The Kentucky Minstrels
- Genre: Variety
- Country of origin: United Kingdom
- Language(s): English
- Home station: BBC Home Service;
- Starring: Percy Parsons C. Denier Warren Scott and Whaley etc.
- Original release: 6 January 1933 – 25 December 1950
- No. of episodes: 105

= The Kentucky Minstrels =

The Kentucky Minstrels was a popular series of BBC radio programmes broadcast regularly in Britain between 1933 and 1950.

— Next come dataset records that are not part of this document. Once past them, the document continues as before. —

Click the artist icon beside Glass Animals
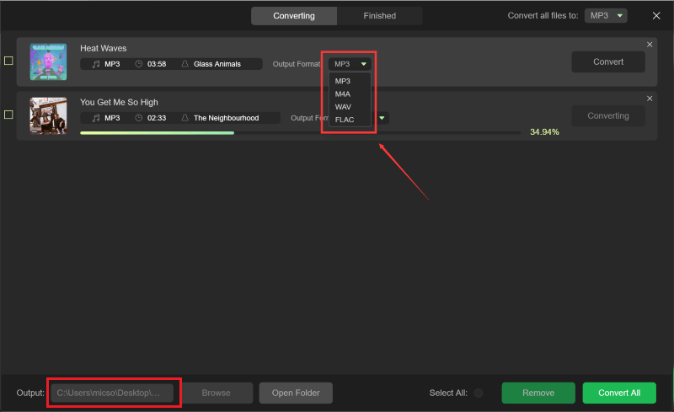674x412 pixels. [x=185, y=64]
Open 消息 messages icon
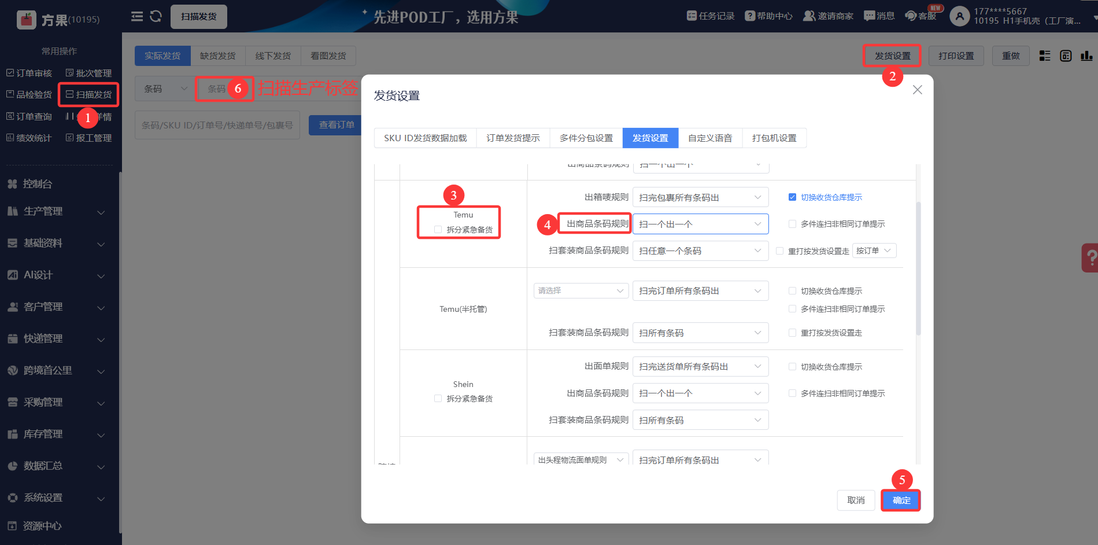 click(869, 16)
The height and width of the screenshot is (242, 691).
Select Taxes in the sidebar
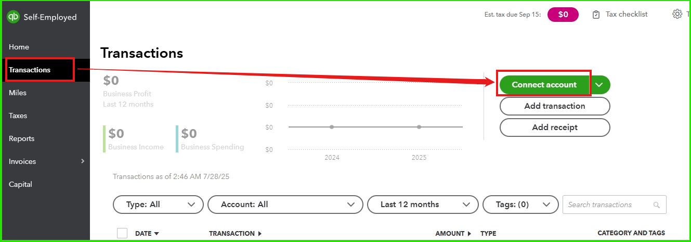point(18,116)
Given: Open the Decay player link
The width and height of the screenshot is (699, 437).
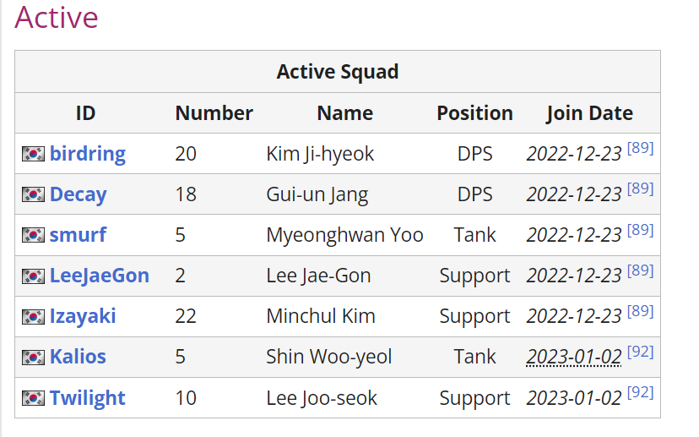Looking at the screenshot, I should coord(78,194).
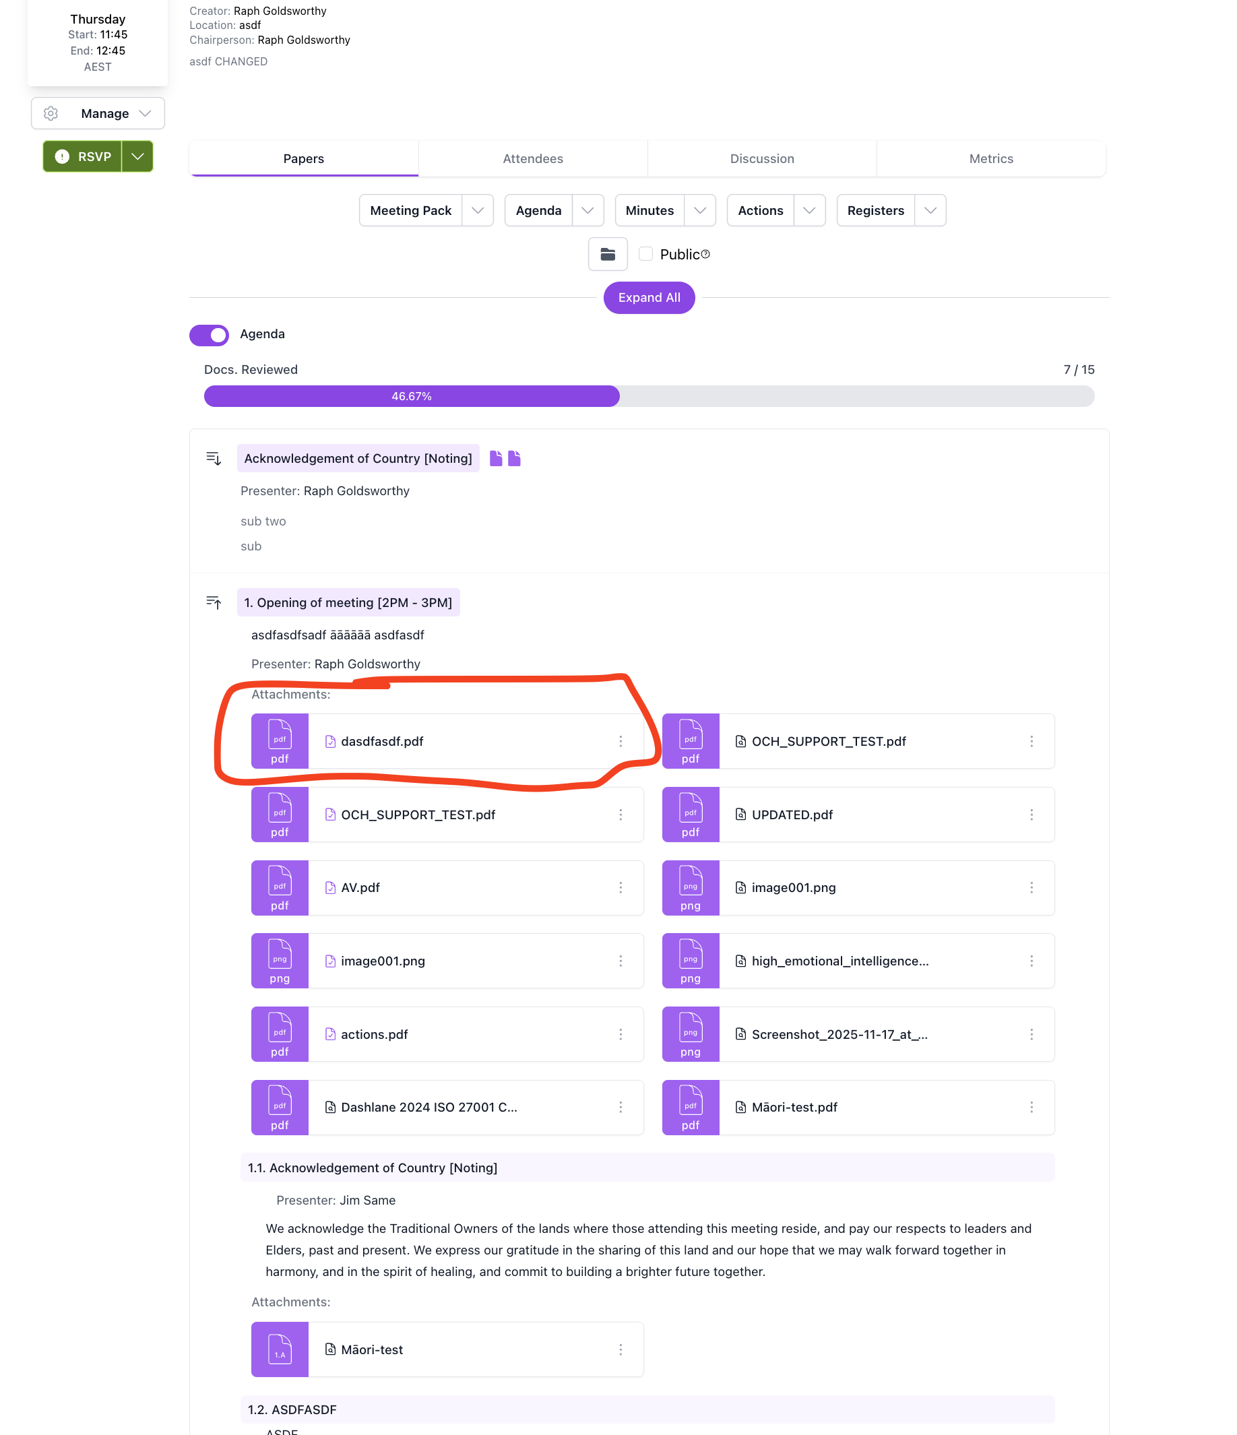Open the actions.pdf attachment link
1237x1435 pixels.
(x=374, y=1034)
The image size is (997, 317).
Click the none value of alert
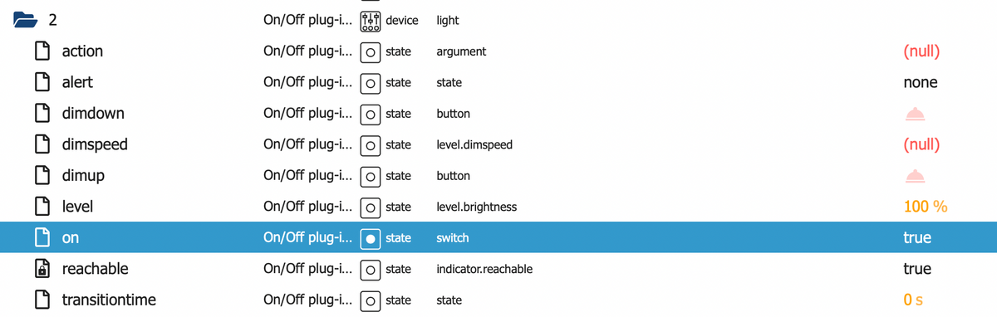click(920, 83)
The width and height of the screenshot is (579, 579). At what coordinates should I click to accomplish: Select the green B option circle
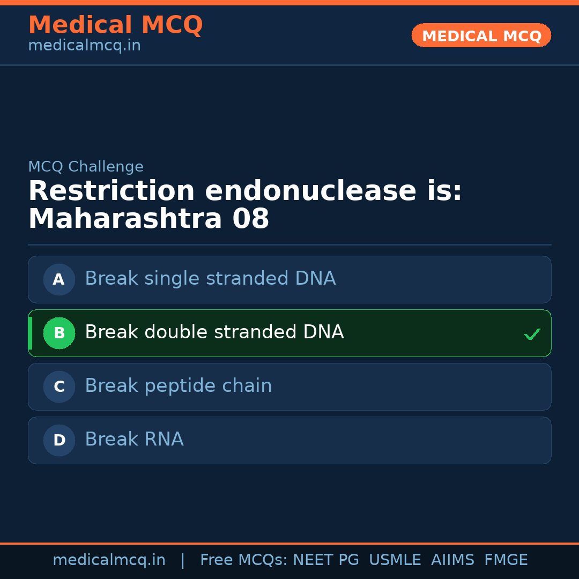59,333
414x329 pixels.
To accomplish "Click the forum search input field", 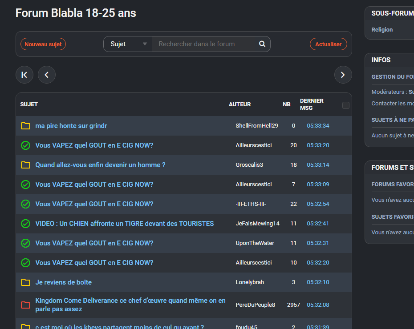I will pyautogui.click(x=203, y=44).
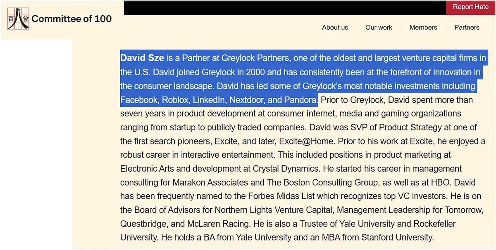This screenshot has height=250, width=496.
Task: Open the Partners menu item
Action: 467,28
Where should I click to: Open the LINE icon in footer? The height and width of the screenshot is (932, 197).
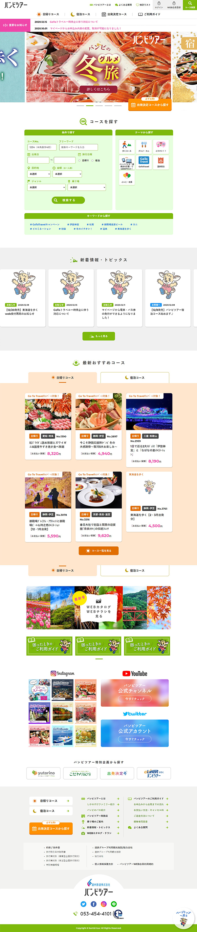pos(114,904)
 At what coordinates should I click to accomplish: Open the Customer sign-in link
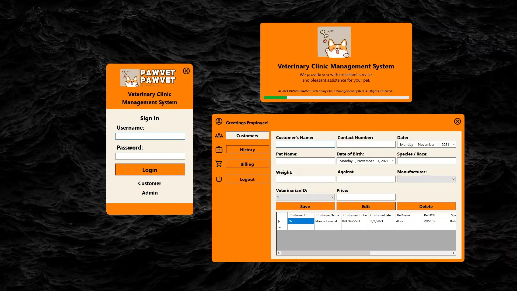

Despite the fact that the show could only be heard and not seen, it retained the conventional format of minstrel shows, with a "white" compere or "Interlocutor", and "black" comedy "end men" and entertainers. The first show, in January 1933, was compered by Percy Parsons; later hosts included James Carew, Nosmo King (H. Vernon Watson), and Fred Yule. The most frequent comic entertainers were Scott and Whaley, an African American duo who performed as Pussyfoot and Cuthbert. Music was performed by Ike Hatch (also African American), together with the Kentucky Banjo Team and Minstrels Choir. The regular "stump speech" was given by C. Denier Warren, who also wrote the script. The show was produced by Harry S. Pepper. It ran for over 100 episodes until 1950.

The show was "an exaggerated depiction of African Americans in the "good ole days" of plantation life in the U.S. South (Kentucky), accentuated with the use of stereotyped racist and sexual humor." The popularity of the show led to the same team, including Pepper, Warren, Scott and Whaley, producing a film in 1934, Kentucky Minstrels. Aspects of the show foreshadowed the later, "less distorted", BBC TV programme, The Black and White Minstrel Show, broadcast in Britain between 1958 and 1978.